• **Task to complete**
Where does the string "screenshot" occur in the records below? Copy every line that holds it.

• **Material for this task**
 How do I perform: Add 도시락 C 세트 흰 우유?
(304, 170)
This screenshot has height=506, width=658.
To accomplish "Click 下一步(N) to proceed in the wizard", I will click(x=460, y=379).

--

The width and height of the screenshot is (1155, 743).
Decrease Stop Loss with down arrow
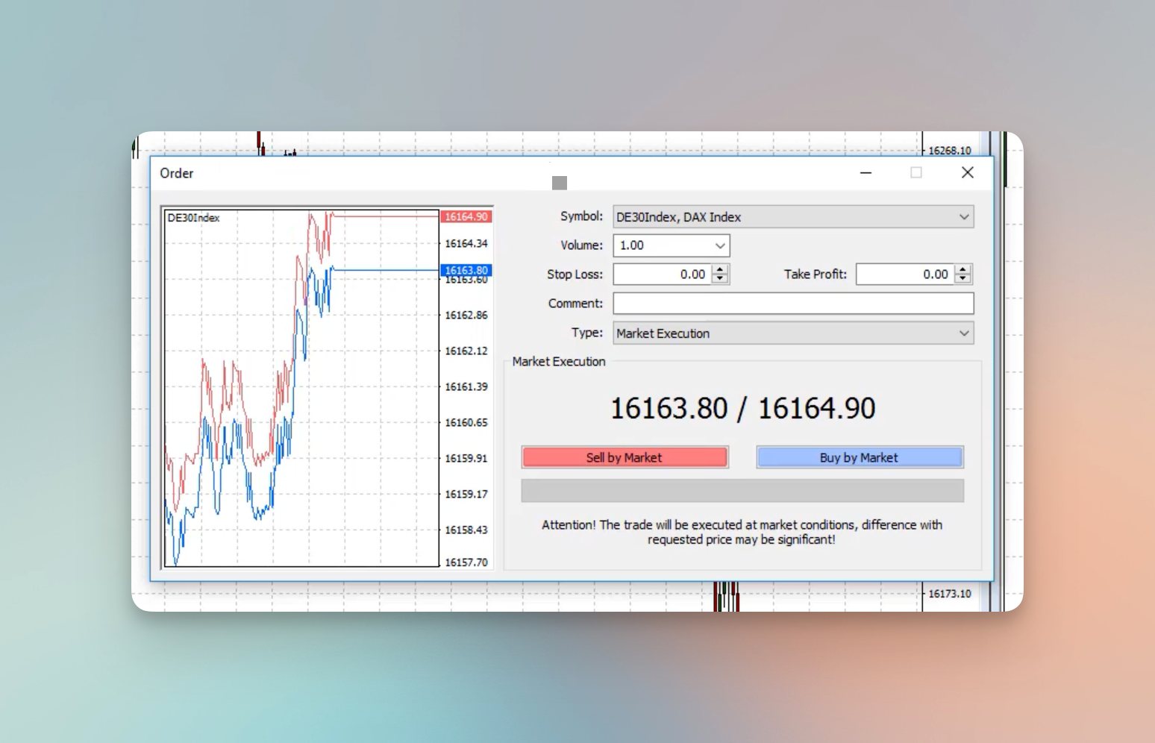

• **Task answer**
This screenshot has height=506, width=658.
The width and height of the screenshot is (1155, 743).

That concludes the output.